For your retirement plan, do you have to rely on financial advisers? Or can you build your own retirement plan? Yes, it is possible to run your own retirement plan, and in many countries you are allowed to do so.

But building a retirement plan takes time and effort – it is no good just putting your money into one thing like a group of equities and leave them alone. You might scan the financial pages of the paper one day to find your retirement plan had lost 30-50% of its value!

To build your own retirement plan, you will need to spend, say, an hour a week managing it, and more time reading.

How does the Big Picture affect your retirement plan?

The reason you need to keep in touch with what is happening in the investment world is that you need to see the Big Picture well to make your retirement plan work. What do I mean?

You need to know:

1. Whether the economy is growing or flagging or in recession.

2.

What is expected to happen with inflation over the next two years or so – and keep getting it right.

3.

Is the stock market in an uptrend, going sideway, or going down – these trends can last from one to 10 years.

4.

How high are interest rates relative to inflation.

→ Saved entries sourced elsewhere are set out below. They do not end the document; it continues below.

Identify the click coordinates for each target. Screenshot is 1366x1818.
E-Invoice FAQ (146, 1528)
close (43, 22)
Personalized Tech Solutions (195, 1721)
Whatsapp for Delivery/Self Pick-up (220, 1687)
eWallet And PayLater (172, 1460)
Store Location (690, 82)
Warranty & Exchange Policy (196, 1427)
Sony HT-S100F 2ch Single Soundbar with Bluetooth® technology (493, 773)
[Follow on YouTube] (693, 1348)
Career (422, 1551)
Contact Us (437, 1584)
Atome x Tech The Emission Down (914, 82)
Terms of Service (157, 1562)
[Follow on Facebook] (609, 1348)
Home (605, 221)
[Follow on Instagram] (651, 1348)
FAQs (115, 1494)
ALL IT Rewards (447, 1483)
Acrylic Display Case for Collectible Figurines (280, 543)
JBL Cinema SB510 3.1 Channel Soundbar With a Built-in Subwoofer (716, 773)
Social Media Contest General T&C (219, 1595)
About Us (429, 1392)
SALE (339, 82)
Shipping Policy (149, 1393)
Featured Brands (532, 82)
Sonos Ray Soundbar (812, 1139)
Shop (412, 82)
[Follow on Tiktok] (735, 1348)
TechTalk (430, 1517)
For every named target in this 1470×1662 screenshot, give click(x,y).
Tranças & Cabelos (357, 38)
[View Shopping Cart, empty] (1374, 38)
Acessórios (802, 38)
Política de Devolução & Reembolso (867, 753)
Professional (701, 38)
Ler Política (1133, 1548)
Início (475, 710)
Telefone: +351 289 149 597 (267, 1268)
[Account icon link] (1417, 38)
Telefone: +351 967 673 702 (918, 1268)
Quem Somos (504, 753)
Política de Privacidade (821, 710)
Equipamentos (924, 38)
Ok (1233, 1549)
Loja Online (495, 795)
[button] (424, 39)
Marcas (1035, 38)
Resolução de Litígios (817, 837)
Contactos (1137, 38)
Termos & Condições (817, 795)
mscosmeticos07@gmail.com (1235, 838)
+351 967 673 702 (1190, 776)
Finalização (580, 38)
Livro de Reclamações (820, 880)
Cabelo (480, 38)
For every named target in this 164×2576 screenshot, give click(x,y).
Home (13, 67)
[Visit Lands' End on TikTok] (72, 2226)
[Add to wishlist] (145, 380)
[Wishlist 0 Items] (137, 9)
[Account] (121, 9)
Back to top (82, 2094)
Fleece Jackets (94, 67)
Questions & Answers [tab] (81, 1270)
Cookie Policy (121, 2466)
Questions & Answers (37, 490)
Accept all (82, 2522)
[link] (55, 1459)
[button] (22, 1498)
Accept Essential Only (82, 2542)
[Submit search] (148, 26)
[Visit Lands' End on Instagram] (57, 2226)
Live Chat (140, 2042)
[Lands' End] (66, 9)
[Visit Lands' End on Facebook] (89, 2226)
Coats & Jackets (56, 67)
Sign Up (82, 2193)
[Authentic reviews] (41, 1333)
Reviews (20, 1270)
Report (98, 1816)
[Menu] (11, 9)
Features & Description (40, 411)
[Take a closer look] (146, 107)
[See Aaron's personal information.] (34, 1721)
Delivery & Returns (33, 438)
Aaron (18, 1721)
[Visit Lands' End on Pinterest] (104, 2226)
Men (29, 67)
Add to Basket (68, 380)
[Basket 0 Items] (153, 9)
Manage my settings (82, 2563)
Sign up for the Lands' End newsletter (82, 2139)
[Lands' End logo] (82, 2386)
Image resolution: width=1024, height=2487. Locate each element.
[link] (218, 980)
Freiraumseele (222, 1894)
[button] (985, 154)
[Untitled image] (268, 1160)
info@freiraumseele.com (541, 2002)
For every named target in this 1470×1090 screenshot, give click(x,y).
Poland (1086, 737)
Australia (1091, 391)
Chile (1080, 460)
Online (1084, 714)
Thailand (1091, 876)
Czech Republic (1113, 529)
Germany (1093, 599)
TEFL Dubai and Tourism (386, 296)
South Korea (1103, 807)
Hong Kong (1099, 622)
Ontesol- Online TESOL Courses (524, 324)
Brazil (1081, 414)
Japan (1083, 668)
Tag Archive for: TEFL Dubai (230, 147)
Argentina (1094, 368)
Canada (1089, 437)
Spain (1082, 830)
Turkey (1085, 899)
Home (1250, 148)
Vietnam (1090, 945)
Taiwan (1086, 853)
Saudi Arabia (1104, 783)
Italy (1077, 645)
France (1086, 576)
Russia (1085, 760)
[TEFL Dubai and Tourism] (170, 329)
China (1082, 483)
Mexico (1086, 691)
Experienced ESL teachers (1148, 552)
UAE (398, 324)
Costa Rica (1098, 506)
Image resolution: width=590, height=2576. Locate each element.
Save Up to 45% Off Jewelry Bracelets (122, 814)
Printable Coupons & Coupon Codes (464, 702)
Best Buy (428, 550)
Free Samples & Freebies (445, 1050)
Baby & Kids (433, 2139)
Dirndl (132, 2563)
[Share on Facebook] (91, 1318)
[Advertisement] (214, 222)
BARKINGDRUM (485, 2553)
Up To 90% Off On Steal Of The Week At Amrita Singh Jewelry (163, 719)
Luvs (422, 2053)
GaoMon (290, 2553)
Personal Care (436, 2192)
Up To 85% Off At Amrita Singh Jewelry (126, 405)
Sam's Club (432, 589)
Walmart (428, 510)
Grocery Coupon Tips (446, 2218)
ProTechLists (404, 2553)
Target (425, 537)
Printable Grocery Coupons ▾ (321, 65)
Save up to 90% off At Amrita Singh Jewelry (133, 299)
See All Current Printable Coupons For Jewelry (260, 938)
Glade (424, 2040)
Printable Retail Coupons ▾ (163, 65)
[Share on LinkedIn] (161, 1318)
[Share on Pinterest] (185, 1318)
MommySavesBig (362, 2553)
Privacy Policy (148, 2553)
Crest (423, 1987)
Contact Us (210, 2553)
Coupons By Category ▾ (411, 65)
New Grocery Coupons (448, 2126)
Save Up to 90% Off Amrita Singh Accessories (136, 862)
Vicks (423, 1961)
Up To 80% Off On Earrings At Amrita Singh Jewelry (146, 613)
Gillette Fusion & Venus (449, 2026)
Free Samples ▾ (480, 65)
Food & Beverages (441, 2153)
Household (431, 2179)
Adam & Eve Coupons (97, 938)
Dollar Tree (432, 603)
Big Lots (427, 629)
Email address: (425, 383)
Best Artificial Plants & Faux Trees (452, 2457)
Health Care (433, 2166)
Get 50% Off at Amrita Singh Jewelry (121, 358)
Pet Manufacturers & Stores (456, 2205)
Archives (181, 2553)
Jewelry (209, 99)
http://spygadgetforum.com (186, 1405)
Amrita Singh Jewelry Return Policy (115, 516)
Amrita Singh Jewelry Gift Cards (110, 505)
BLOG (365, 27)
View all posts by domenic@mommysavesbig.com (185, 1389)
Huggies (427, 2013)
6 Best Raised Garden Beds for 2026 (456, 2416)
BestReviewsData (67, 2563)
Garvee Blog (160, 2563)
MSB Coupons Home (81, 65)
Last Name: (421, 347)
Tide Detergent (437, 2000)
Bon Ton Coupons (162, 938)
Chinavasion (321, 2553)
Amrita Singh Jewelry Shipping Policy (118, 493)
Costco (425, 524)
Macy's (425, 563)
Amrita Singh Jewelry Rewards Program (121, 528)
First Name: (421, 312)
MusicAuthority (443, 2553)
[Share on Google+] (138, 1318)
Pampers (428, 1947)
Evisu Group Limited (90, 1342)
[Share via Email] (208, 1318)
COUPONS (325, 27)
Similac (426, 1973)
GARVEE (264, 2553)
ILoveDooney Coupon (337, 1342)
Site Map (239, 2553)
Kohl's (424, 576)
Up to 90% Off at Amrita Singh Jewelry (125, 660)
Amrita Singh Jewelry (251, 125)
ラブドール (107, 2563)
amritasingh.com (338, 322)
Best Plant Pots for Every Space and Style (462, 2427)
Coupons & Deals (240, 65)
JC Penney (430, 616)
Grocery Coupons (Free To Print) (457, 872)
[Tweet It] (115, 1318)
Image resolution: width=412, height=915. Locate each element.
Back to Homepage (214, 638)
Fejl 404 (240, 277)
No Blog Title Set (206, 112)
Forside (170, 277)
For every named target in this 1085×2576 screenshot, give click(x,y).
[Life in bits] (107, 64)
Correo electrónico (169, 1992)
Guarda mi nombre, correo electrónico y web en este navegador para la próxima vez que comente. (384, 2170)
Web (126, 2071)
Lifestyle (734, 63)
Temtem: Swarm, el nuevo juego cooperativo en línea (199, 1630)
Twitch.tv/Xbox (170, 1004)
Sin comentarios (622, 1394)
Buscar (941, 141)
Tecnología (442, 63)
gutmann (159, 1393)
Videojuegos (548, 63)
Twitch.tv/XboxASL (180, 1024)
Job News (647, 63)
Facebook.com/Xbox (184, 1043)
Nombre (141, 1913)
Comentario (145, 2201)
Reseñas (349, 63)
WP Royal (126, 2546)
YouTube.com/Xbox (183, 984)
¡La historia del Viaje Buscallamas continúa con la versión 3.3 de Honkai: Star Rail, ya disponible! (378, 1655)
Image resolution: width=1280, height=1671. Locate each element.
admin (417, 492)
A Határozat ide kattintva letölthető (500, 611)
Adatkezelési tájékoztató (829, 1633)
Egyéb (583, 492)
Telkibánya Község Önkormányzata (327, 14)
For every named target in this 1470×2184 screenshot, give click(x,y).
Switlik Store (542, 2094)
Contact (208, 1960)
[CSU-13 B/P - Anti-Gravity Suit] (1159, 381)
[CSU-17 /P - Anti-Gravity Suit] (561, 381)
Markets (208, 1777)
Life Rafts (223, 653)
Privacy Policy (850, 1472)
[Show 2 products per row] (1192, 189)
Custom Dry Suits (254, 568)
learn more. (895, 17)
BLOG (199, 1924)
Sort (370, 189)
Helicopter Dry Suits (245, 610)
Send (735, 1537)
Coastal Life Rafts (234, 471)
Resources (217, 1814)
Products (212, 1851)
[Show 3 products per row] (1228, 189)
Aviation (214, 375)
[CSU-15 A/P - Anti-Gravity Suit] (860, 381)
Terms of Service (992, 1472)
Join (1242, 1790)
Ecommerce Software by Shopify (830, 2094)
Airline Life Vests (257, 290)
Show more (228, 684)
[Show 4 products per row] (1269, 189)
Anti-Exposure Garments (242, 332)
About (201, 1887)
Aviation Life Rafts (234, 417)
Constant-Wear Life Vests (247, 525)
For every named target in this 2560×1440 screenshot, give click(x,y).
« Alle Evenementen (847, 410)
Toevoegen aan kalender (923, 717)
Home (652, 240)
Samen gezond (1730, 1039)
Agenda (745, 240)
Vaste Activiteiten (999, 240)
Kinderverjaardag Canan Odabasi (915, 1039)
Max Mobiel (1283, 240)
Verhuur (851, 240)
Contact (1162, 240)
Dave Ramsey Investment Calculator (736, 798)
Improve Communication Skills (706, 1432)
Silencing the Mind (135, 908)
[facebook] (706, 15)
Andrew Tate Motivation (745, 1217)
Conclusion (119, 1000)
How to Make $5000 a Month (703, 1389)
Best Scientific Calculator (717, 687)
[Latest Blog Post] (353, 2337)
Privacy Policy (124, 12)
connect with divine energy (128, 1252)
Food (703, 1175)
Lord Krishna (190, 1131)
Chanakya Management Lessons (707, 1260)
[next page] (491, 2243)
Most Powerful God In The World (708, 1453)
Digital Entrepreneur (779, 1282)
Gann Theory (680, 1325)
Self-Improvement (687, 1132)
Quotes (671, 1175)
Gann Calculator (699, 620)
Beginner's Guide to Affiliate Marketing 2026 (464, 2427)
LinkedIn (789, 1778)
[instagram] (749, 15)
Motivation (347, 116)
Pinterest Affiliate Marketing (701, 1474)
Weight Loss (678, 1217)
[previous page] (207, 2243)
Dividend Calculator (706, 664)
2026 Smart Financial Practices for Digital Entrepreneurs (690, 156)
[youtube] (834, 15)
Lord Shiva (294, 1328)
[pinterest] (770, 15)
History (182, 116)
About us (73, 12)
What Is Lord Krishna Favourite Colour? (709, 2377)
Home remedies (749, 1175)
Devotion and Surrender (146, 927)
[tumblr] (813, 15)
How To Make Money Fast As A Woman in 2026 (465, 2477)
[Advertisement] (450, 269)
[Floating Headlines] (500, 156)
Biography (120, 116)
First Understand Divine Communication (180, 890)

Here are some examples. If real inflation was zero, and interest rates were 10% - you might just stick bonds in your retirement plan. It would be that simple.

Alternatively, if you knew that the stock market had just embarked on an uptrend that would last ten years – then you might put good quality stocks in your retirement plan.

If inflation is growing, and likely to grow in the future, then you might want to put lots of property, gold and/or silver coins or bullion and collectibles in your retirement plan.

These are just extreme examples. However, life is rarely like that, while investment advisers – who are mostly salesmen – will tell you that the outlook is good for stocks whatever is happening. Generally, it is necessary to have some of your retirement plan invested in government bonds, some in stocks and some in property bonds. If the stock market is weak, then a Bear Fund may be appropriate.

If you are prepared to study the stock market, and follow the long trends, it may be worth managing your own retirement plan. However, you should seek professional advice whatever you do.

Disclaimer: This information is not intended as investment advice, but is intended to show how things can behave differently at different times. Do not use this information as investment advice for your retirement plan or anything else – consult a professional advisor.